* Problem *
Print each line exactly, beginning with the one where "The height and width of the screenshot is (462, 500)." appears and ending at the last line below.

* Material supplied *
____

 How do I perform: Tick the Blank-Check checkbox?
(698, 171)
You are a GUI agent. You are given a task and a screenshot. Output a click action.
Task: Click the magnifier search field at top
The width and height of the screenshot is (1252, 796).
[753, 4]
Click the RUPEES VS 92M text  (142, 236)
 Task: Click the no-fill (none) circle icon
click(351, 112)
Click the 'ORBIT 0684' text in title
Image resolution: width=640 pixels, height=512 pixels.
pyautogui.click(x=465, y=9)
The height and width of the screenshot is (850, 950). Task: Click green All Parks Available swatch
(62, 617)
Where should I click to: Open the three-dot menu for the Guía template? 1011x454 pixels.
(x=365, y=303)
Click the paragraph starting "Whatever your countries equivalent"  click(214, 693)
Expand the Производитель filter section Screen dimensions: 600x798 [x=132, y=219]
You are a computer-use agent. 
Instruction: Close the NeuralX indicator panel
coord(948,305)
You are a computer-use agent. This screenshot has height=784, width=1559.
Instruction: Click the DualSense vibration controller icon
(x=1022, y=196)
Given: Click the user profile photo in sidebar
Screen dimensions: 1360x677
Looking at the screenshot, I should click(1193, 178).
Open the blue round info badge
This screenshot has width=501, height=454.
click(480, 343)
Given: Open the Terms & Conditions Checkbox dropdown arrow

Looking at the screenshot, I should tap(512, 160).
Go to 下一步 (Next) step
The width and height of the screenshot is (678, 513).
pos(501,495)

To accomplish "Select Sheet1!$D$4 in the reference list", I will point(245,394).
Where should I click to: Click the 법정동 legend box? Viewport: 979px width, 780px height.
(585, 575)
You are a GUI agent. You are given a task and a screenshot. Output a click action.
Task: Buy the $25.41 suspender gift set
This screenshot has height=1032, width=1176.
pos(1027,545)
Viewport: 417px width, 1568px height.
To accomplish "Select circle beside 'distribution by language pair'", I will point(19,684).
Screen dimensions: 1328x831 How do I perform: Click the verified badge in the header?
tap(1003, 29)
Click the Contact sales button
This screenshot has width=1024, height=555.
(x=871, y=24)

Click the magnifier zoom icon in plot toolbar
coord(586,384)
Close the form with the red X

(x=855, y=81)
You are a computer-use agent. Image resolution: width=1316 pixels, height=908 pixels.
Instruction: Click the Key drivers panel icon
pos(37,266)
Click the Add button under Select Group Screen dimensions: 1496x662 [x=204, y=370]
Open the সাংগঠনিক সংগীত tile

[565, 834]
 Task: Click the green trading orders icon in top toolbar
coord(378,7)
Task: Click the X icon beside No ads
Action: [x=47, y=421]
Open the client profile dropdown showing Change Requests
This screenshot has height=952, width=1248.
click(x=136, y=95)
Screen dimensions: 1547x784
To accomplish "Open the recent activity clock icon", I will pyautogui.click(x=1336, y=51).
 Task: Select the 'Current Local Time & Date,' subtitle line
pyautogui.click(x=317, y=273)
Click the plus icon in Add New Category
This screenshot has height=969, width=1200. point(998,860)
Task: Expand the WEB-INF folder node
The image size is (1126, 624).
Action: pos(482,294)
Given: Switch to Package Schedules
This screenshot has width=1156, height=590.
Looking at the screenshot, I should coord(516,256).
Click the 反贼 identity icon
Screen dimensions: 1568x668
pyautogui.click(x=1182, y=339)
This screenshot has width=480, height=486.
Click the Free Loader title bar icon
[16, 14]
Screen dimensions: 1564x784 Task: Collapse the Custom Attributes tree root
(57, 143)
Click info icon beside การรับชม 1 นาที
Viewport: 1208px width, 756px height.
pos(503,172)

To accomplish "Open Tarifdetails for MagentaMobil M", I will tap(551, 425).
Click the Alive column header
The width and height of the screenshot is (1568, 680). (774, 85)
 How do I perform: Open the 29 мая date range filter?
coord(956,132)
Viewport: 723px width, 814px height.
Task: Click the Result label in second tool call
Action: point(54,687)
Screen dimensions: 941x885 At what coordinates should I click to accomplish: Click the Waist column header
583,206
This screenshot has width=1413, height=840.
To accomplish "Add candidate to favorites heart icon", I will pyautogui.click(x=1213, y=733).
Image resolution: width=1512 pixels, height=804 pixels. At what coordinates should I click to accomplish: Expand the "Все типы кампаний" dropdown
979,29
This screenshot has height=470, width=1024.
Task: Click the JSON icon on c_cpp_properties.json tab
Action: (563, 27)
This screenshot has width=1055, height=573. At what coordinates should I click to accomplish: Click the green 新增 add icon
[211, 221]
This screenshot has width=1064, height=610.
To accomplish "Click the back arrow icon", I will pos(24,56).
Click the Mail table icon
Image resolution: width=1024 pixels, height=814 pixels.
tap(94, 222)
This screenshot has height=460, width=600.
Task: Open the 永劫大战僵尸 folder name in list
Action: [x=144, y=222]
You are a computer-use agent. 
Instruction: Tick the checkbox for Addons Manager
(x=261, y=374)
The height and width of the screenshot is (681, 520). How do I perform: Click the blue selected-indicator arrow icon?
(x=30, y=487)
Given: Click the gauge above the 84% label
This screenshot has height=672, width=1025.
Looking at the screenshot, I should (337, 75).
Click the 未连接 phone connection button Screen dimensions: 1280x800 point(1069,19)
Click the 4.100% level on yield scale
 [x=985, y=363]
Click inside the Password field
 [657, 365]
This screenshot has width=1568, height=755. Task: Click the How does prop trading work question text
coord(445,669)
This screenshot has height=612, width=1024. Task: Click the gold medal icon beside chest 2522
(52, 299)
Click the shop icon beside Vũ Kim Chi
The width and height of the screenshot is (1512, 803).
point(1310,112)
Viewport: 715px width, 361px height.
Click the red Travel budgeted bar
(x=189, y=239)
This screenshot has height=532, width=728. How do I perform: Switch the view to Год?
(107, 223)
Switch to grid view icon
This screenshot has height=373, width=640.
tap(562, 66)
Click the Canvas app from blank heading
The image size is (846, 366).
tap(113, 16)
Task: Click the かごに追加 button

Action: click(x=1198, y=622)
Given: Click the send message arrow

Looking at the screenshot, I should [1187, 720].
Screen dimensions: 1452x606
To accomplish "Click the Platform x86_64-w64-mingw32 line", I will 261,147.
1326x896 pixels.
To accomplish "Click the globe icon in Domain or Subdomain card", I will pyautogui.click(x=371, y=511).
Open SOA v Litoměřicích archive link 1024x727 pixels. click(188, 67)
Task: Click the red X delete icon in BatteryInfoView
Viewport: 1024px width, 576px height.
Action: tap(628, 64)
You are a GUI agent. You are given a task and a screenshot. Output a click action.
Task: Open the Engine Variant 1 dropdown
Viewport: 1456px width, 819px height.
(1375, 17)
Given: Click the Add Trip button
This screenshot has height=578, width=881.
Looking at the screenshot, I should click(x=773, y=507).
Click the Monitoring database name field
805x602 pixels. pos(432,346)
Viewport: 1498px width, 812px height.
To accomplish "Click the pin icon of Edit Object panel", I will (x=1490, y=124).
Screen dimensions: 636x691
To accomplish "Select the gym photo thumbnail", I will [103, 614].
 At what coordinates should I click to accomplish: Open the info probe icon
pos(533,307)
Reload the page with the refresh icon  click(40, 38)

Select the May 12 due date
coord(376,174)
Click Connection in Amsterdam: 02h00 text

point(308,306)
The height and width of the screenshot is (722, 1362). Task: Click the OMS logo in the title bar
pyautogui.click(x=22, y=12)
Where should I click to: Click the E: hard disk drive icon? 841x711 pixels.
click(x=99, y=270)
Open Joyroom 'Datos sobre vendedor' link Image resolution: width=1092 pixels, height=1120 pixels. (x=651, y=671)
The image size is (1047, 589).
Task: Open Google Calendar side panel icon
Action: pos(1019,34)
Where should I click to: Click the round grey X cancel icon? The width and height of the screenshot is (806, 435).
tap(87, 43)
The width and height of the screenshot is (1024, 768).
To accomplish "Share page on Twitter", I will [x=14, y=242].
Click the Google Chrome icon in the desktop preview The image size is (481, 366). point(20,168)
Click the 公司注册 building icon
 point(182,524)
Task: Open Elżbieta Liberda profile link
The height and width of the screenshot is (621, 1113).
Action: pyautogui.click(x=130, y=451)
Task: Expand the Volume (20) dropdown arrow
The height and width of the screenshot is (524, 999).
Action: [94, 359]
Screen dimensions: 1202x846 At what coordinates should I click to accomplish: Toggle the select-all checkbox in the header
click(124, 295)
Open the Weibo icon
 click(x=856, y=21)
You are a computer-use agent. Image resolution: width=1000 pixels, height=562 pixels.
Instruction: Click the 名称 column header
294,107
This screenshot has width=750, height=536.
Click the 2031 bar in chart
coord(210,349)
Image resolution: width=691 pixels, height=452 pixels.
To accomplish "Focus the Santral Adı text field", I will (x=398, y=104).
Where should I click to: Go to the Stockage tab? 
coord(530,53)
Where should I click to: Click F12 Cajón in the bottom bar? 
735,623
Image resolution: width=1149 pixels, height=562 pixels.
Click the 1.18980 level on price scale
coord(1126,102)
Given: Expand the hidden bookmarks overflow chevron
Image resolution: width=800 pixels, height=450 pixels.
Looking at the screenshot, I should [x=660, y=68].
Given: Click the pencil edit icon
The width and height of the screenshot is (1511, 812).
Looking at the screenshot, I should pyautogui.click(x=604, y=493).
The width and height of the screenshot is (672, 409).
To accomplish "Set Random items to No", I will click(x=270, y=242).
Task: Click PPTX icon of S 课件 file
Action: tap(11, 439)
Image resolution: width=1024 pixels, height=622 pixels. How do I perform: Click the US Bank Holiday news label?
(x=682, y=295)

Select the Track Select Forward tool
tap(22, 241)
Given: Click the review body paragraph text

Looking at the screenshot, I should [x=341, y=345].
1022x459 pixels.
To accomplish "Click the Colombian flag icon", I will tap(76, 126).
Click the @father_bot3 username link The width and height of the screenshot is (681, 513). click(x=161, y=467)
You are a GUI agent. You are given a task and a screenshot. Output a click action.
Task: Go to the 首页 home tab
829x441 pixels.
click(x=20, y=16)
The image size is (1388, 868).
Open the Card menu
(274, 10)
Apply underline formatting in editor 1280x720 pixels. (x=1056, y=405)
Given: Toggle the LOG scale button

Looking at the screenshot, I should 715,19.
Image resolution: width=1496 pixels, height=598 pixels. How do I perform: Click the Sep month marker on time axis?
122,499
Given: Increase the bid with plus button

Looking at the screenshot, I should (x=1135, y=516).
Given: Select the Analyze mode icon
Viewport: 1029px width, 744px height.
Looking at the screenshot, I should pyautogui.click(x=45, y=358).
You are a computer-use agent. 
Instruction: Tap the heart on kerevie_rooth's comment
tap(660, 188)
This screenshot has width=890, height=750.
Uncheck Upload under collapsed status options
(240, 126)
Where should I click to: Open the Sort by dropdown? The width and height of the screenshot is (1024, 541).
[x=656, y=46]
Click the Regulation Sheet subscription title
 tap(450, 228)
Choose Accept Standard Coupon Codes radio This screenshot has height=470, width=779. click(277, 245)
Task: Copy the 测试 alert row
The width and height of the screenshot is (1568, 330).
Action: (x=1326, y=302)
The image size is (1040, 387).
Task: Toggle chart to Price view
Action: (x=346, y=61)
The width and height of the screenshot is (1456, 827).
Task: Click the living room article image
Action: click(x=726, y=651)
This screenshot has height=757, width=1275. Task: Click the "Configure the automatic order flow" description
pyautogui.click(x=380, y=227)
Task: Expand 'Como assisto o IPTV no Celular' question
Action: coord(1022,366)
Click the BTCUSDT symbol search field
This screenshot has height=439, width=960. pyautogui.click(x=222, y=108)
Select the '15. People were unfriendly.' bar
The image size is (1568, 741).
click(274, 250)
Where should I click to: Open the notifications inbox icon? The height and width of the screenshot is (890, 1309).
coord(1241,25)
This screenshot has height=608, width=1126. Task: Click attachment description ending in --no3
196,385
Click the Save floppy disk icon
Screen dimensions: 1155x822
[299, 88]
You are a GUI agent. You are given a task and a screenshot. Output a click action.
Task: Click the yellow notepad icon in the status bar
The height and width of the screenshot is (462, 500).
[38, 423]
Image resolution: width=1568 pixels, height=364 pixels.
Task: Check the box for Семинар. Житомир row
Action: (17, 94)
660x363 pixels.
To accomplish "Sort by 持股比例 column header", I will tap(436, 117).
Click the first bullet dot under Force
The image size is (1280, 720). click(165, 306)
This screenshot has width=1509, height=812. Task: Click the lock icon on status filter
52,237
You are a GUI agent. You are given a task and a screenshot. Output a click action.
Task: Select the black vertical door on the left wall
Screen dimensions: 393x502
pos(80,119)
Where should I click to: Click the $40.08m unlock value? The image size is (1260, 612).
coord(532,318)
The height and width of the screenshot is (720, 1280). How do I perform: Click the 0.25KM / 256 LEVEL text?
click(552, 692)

____

* Exercise output *
The height and width of the screenshot is (462, 500).
[38, 423]
Image resolution: width=1568 pixels, height=364 pixels.
Task: Check the box for Семинар. Житомир row
Action: (17, 94)
660x363 pixels.
To accomplish "Sort by 持股比例 column header", I will tap(436, 117).
Click the first bullet dot under Force
The image size is (1280, 720). click(165, 306)
This screenshot has width=1509, height=812. Task: Click the lock icon on status filter
52,237
You are a GUI agent. You are given a task and a screenshot. Output a click action.
Task: Select the black vertical door on the left wall
Screen dimensions: 393x502
pos(80,119)
Where should I click to: Click the $40.08m unlock value? The image size is (1260, 612).
coord(532,318)
The height and width of the screenshot is (720, 1280). How do I perform: Click the 0.25KM / 256 LEVEL text?
click(552, 692)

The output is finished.